ここでは、体運動習性研究所の研究成果を一部公開していく。

学術論文による内容公開が数的には利益が多い。

一方で学術論文に要求される「客観性という概念に対する摺合せ」

によって失われる情報にも実質的利益が多く含まれる。

そこで、当ホームページでの公開を優先することにした。


今日の学術論文は査読というシステムによって内容の質を担保しているが弊害もある。

例えば音楽というものを研究しようとすれば、

完全な客観性というものが得られないところに本質があるから、

本質に迫るほどに論文には採録されにくい内容になる。


音楽や絵画において、その作家の手法や様式を分析し、

たとえ完璧な再現性を得るパターン化に成功したとしても、、

実際にはどんなに一致した技法で製作してもピカソやバッハにはならない。

それは手法や技法だけが音楽や絵画を作っているわけではなく、

それを聞く側、見る側との相互関係が音楽なり絵画を生み出しているからである。


有の有用は無の有用を持ってなすということで、

有るものだけを扱って、有るという用を生み出すことは出来ないのである。

見えるものだけ、測れるものだけの能力や生産力だけでは、

見つけられないその奥にある「無」の有用性を見出せなければ、

すべての生命に基づく創造性の何たるかに近づくことは出来ない。

実証科学の限界がそこにあり、

現代社会が抱えている問題の元凶である固定的二元論を示唆している。

この「有」と「無」の中庸、「動」と「静」の間を目指しているといえる。


よって、資料館におけるデータというのはあくまで地図に過ぎないのであり、

各個人が地図を読んだだけでは不十分であり、実際に目的地を目指して旅に

出る必要がある。
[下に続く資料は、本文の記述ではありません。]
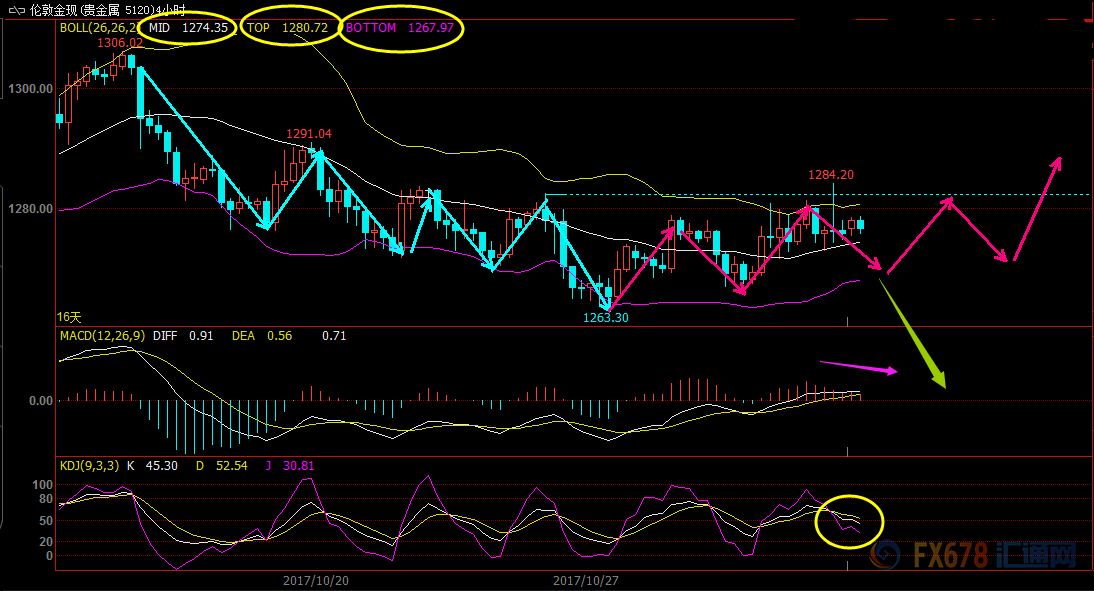1094x591 pixels.
Task: Click the 1284.20 price label
Action: (831, 175)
この地図は人によって目的地が変わる。

目的地は自己の要求であり、自分自身だ。


このように書くと、なにか宗教的なことに聞こえるかもしれないが、

そうではない。むしろすべての人に共通する「生きる」という行為に

真摯に取り組む方法を説いている。


地図を使って旅をする体験すべてが大事なのであり、

頭で理解した部分的知識はむしろ弊害となる。

そのためには個人指導など、直接的指導が有効であることは言うまでもない。